By the President of the United States Of America
A Proclamation
A child without love lives in a cruel and often terrifying world. Yet in our midst each year are more than a quarter of a million children—of all ages, all ethnic groups, some with health handicaps, many bearing the emotional scars of life's experiences—who no longer live with their natural parents. They need love, and their best hope often rests with foster parents.
Time and again, experience has shown that these children grow and develop better when they have the individualized love and nurture of a generous foster father and mother. If deprived of close parental relationship, children—especially young children—are often damaged for life in their emotional and intellectual growth.

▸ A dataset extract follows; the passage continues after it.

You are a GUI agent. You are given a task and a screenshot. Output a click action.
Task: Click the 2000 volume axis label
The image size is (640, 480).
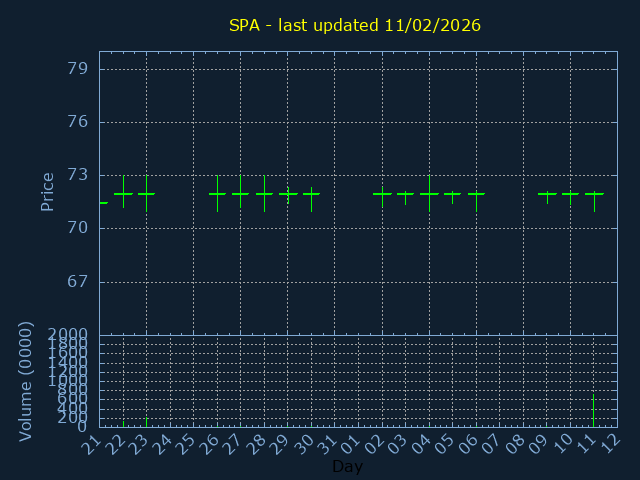(67, 334)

Today many more foster parents are needed for the children in our society who, for whatever the reason, cannot remain in their own homes.
Now, Therefore, I, Richard Nixon, President of the United States of America, do hereby designate the week of April 9 through April 15, 1972, as National Action for Foster Children Week.
I urge national, State and local government officials, voluntary agencies and private groups during that week to give special attention to the needs of foster children, to plan concerted action between agencies and citizens for improving and expanding services for foster children, to assist in the rehabilitation of their families, and to help recruit more foster parents.
In Witness Whereof, I have hereunto set my hand this eleventh day of February, in the year of our Lord nineteen hundred seventy-two, and of the Independence of the United States of America the one hundred ninety-sixth.